[SOURCE PASSAGE]
* * * * * * * * *

Andres Serrano is an artist who came to national acclaim in the early 1990s with his controversial photographs appropriating religious imagery. At the time he was famously labeled by conservative Senator Jesse Helms as "not an artist, but a jerk." Since that period, Serrano has made a number of photographic series on subjects as diverse as the Ku Klux Klan, homeless people in New York City, corpses in the morgue, and his most recent book "America", a series of portraits reflecting numerous characters in the country's diversity. 


Serrano sat down recently with Big Red writer Ben Sloat before his talk at the Photographic Resource Center.

BRS: There's a lot of photography that's about the vernacular, the ordinary, the everyday. What strikes me about your work is that it's about mythology and the extraordinary, about the big questions of existence and spirituality and sex and religion. How do you describe what your focused on?

AS: I think of my work as being very straightforward and direct and simple. People read a lot more into it than I intend sometimes, and it's okay, the work should be open to interpretation. At the same time, my motivation is a lot simpler than people assume it to be. I don't have strategies, the work is not intellectual. It has a social conscious, but it's not meant to be intellectual.

BRS: Are people assuming it's intellectual work?

AS: They read all kinds of things into it. Some of it might be intentional, some of it might be unconscious. For instance, some of the "Bodily Fluids" series, especially the "Ejaculates," have been seen in the context of AIDS , and at the time I did them, in 1989, my AIDS awareness was very small. It was not meant as a reference, even though it was a big issue at the time. Like many artists, sometimes it's unconscious, you hit the nail on the head of society's pulse, but you do that naturally, without having to think about it.

* * * * * * * * *

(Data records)
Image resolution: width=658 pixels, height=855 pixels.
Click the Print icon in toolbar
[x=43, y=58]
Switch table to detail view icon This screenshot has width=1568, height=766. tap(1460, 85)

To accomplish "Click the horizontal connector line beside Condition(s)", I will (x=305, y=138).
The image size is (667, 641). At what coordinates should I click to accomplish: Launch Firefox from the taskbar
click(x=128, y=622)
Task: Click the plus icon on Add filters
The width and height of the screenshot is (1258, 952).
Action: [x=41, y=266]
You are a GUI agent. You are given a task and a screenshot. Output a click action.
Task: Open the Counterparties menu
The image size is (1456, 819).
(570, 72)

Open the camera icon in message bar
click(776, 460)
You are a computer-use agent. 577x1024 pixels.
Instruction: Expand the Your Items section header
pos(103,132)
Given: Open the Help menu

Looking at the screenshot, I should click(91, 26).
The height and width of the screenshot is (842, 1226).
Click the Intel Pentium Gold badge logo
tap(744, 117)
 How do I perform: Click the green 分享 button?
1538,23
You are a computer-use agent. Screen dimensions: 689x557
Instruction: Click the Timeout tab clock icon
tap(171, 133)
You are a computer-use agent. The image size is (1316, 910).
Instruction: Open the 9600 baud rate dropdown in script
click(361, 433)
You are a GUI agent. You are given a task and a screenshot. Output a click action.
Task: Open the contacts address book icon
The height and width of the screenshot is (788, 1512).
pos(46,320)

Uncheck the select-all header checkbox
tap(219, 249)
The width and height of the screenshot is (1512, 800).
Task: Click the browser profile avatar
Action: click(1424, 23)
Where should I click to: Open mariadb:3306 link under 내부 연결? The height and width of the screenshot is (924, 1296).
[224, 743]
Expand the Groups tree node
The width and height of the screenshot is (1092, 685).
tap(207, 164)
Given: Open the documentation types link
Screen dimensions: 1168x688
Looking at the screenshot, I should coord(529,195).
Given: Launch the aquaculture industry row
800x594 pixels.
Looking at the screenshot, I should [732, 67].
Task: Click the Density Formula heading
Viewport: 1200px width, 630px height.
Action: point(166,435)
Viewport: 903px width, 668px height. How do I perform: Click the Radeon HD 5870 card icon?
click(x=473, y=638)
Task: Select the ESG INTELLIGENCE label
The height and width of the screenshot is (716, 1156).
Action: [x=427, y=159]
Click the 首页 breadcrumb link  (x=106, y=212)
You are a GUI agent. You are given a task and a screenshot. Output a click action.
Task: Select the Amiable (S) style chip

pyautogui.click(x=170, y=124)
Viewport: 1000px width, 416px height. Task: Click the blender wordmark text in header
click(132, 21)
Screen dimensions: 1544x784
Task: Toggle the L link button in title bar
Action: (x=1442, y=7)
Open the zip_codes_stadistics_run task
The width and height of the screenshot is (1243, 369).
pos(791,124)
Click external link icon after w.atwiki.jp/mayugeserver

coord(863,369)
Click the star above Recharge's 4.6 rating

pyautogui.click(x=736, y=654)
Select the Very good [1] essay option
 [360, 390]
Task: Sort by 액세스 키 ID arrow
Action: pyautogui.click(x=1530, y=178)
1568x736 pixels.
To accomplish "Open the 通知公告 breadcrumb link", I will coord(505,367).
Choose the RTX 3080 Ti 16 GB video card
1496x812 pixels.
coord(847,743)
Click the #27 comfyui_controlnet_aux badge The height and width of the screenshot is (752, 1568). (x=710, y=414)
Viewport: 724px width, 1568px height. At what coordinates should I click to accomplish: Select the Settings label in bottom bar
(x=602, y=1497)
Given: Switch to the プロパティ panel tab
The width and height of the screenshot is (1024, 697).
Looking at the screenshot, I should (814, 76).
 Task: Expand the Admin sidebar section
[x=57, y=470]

* * * * * * * * *

[REQUEST 1] In the interview, why does Serrano say the "Ejaculates" were not meant as a reference to AIDS?
[REQUEST 2] Rewrite the interview from "Andres Serrano is" to "the country's diversity.", changing "controversial" to "provocative".
[REQUEST 3]
Answer these questions about the interview.
(a) Who called Serrano "not an artist, but a jerk"?
(b) Where was Serrano about to give a talk when he sat down with Ben Sloat?
(c) In what year did Serrano make the "Ejaculates"?

[SOLUTION 1] When he made them in 1989, his awareness of AIDS was very small. Any such connection was unconscious rather than intended, even though AIDS was a big issue at the time.

[SOLUTION 2]
Andres Serrano is an artist who came to national acclaim in the early 1990s with his provocative photographs appropriating religious imagery. At the time he was famously labeled by conservative Senator Jesse Helms as "not an artist, but a jerk." Since that period, Serrano has made a number of photographic series on subjects as diverse as the Ku Klux Klan, homeless people in New York City, corpses in the morgue, and his most recent book "America", a series of portraits reflecting numerous characters in the country's diversity.

[SOLUTION 3]
(a) Senator Jesse Helms
(b) The Photographic Resource Center
(c) 1989